### TASK TO CARRY OUT
From the line containing "Click the checkmark" to the last line of the data, both included, transcribe each line exactly, leaving out pictures and adding nothing.

Screenshot grounding data
#####
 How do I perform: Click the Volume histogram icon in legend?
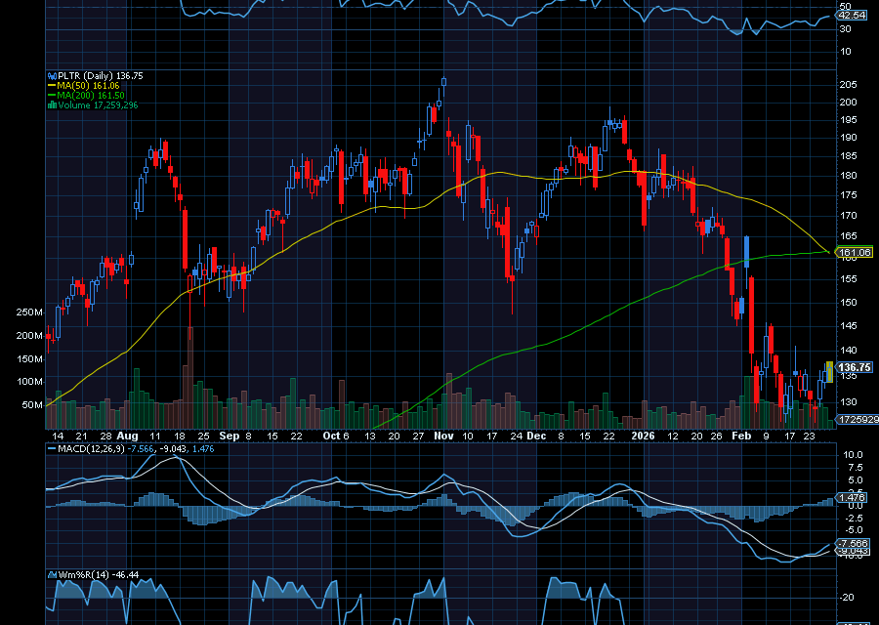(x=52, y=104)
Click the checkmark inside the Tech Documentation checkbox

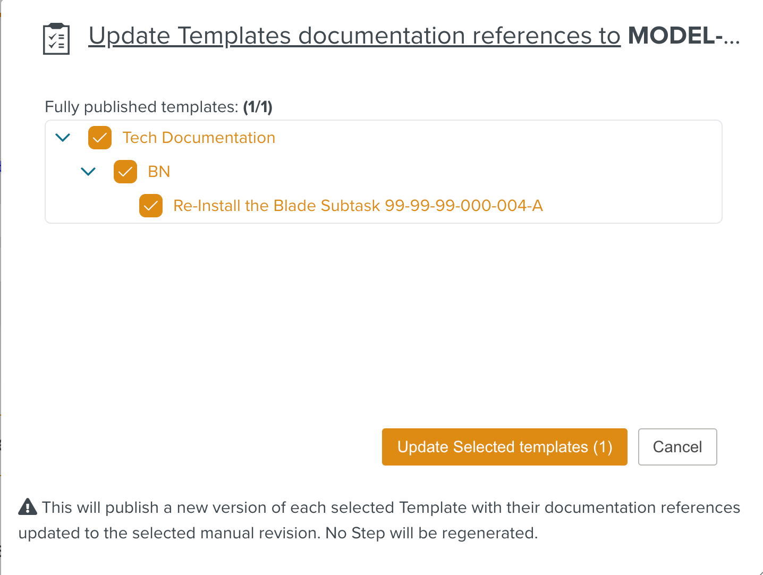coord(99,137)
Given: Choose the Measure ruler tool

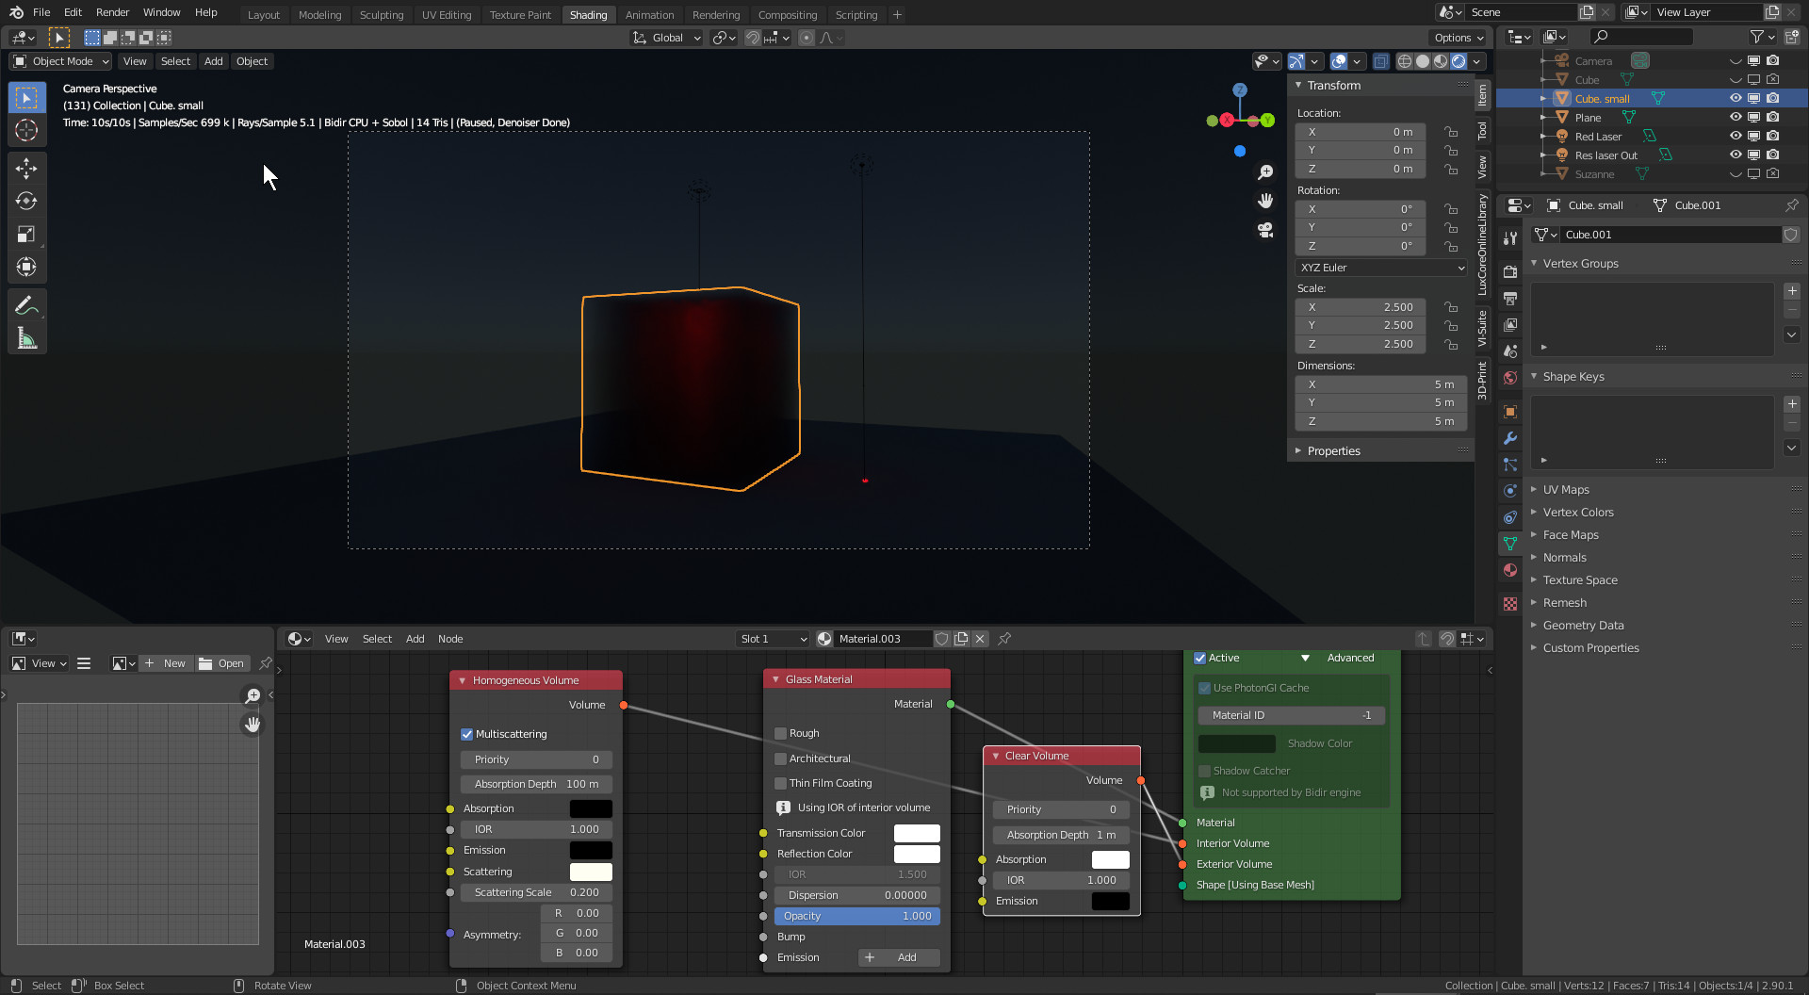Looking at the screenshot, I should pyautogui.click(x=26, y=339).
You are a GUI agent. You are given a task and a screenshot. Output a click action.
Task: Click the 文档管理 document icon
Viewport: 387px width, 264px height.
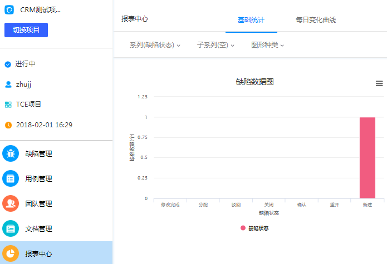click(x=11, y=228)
#####
### WRITTEN RESPONSE
Click the checkmark inside the Tech Documentation checkbox

coord(99,137)
Given: Choose the Measure ruler tool

Looking at the screenshot, I should pyautogui.click(x=26, y=339).
You are a GUI agent. You are given a task and a screenshot. Output a click action.
Task: Click the 文档管理 document icon
Viewport: 387px width, 264px height.
click(x=11, y=228)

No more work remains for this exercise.